Если же мы берем под сомнение эту однолинейную модель современности, то гройсовский аргумент относительно посткоммунистического субъекта теряет значительную часть своей привлекательности. Но здесь нас интересует не только и не столько вопрос о применении Cultural Studies к посткоммунистической ситуации, сколько определенная интерпретация самой посткоммунистической ситуации.

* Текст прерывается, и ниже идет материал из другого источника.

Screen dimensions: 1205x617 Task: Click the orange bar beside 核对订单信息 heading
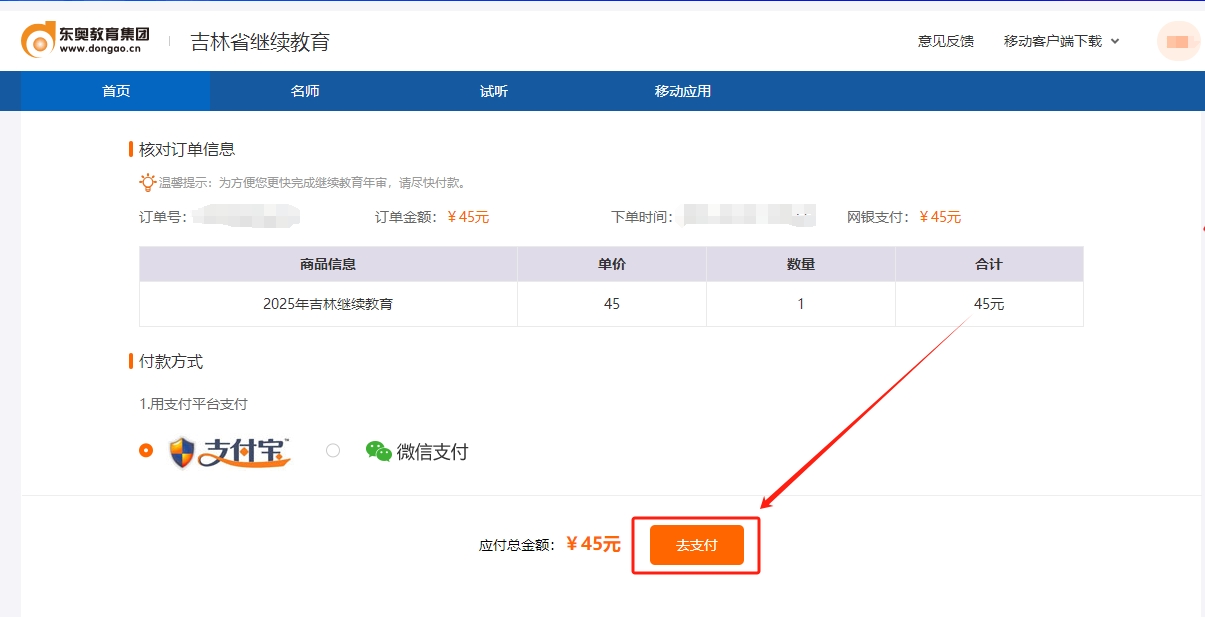[x=132, y=148]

Хоми Бхабха – один из тех теоретиков, которые наиболее мощно оспаривают эту хронологическую иерархию в объяснениях современности, отклоняет предположение о «запоздавшем» приходе чернокожих в современность. По нему, такая темпоральная структура современности, которая располагает Других Запада в прошлом, служит цели утверждения господства над ними. Он предлагает рассмотреть эту «запоздалость» или исключение из настоящего как неотъемлемую часть современности. Тем самым открывается возможность видения современности с других перспектив, других позиций, которые Бхабха называет «постколониальным переводом (translation) современности», который, в частности, смешивает однолинейный ход времени. Таким образом, современность не есть то, к чему многие стремятся, но то, где многим отказано присутствовать[6].

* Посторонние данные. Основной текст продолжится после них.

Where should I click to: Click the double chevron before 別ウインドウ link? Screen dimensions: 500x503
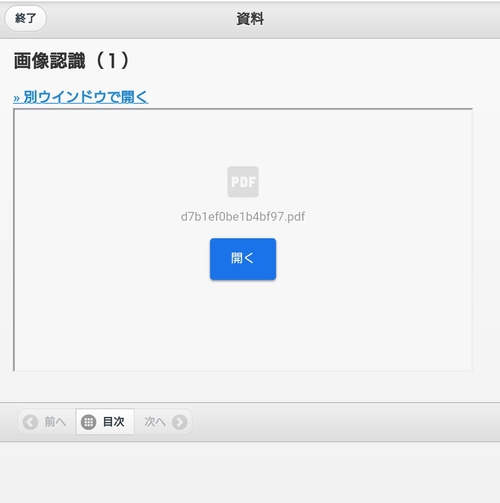[17, 98]
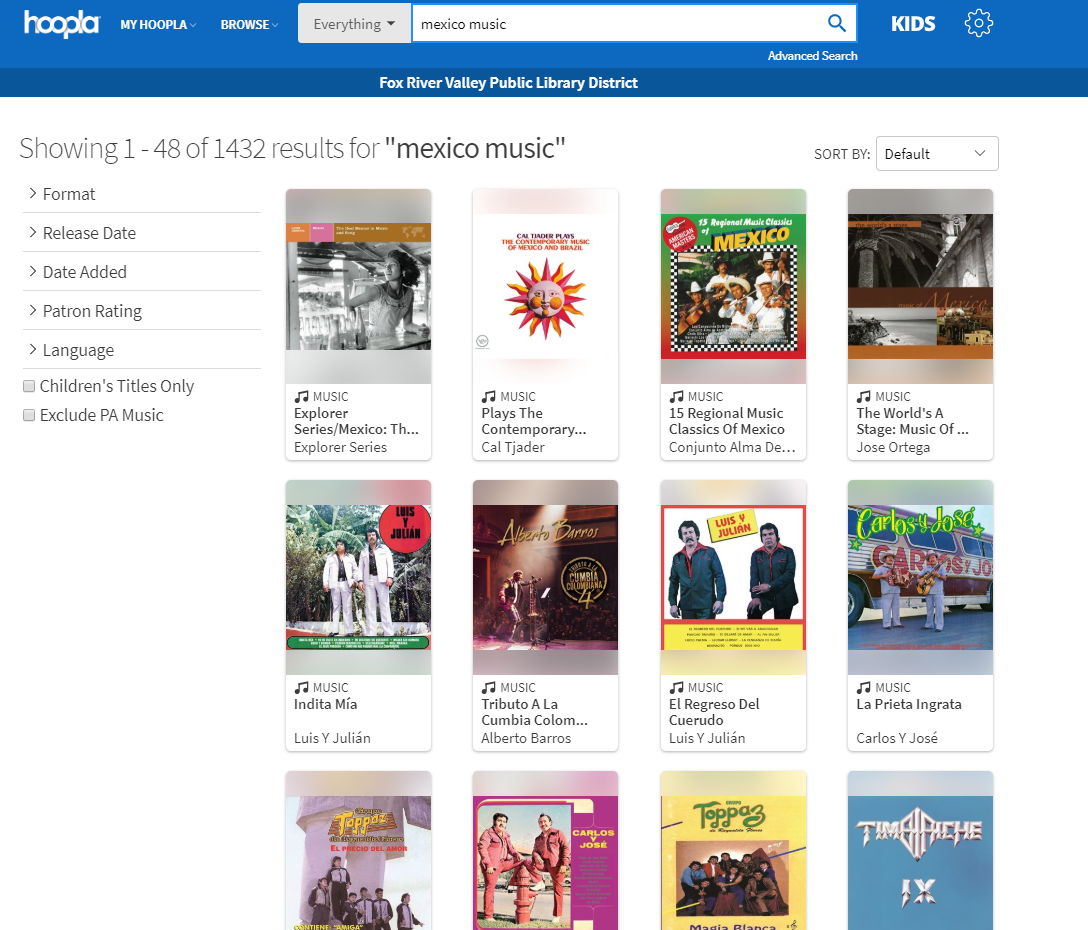This screenshot has width=1088, height=930.
Task: Expand the Release Date filter
Action: (88, 233)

Автор известной книги «Современность в широком смысле: культурные аспекты глобализации» Арджун Аппадураи предлагает новый взгляд на нынешнюю фазу современности, в сущности, новую теорию современности. В отличие от разрыва, провозглашенного ходом модернизации и разделяющего домодернистское от модернистского, Аппадураи говорит о другом разрыве, возникшем в течение последних десятилетий, когда современное и глобальное обнаруживают себя как две стороны одной медали, и относящемся ко всем видам прошлого. Этот разрыв возник благодаря совместному эффекту медиа и миграции, действующему на работу воображения людей и самых различных сообществ в качестве конструирующего фактора современной субъективности.

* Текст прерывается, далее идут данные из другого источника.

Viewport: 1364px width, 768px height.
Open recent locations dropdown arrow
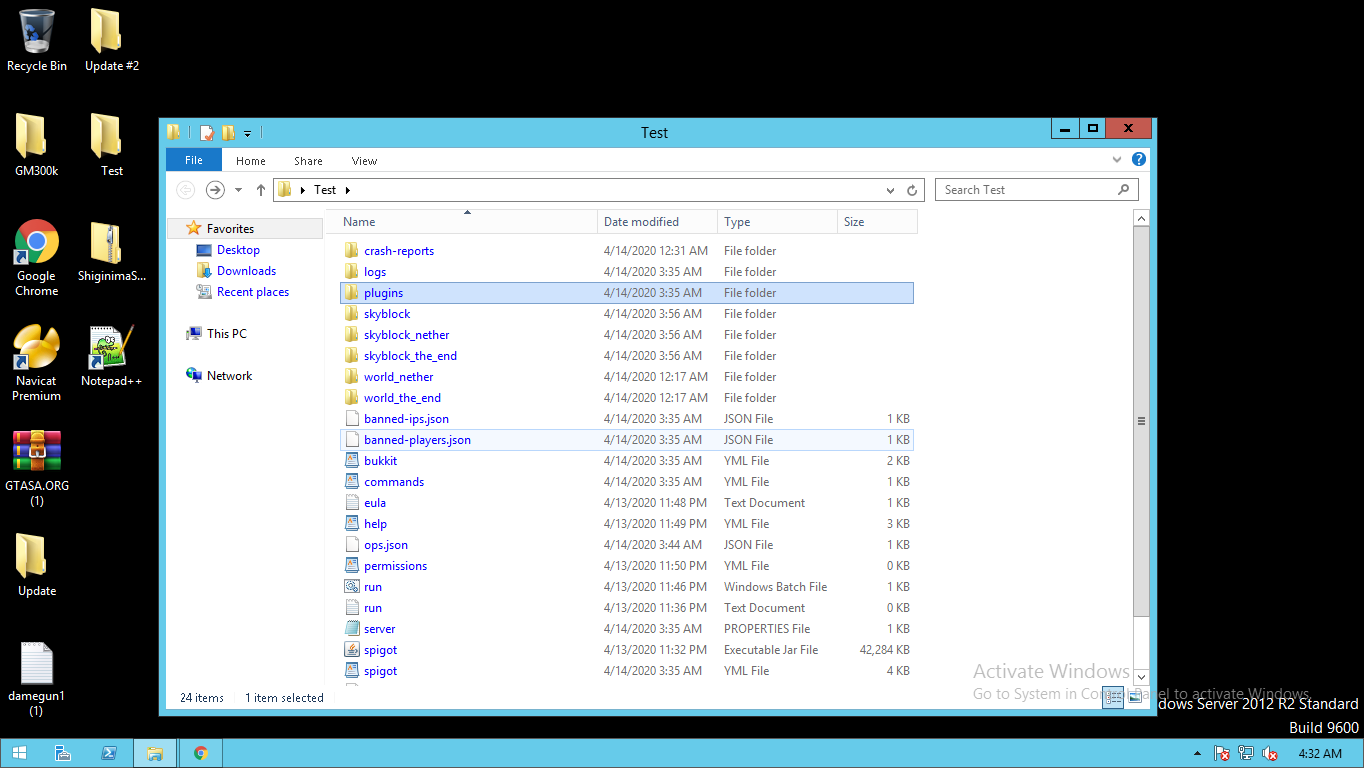[x=238, y=190]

Если печатные медиа могли формировать нации как «воображаемые сообщества», то электронные медиа обладают более мощной стимулирующей силой и обеспечивают воображение несравненно более богатыми ресурсами, а также действуют на отличных от национального уровнях. Теория Аппадураи, таким образом, не подразумевает столь универсальные цели модернизации, какими являются демократия и свободный рынок. Эта теория модернизации не содержит программы широкомасштабных социальных трансформаций, и проекты модернизации больше не являются монополией суверенного национального государства[7]. Думаю, что беспрецедентные масштабы влияния глобальных медиа и миграции открыли новые просторы воображения и для постсоветских обществ. И вряд ли в этих условиях позволительно приписывать единое поведение постсоветским сообществам, даже если некоторые из заключений Аппадураи могут показаться преувеличениями.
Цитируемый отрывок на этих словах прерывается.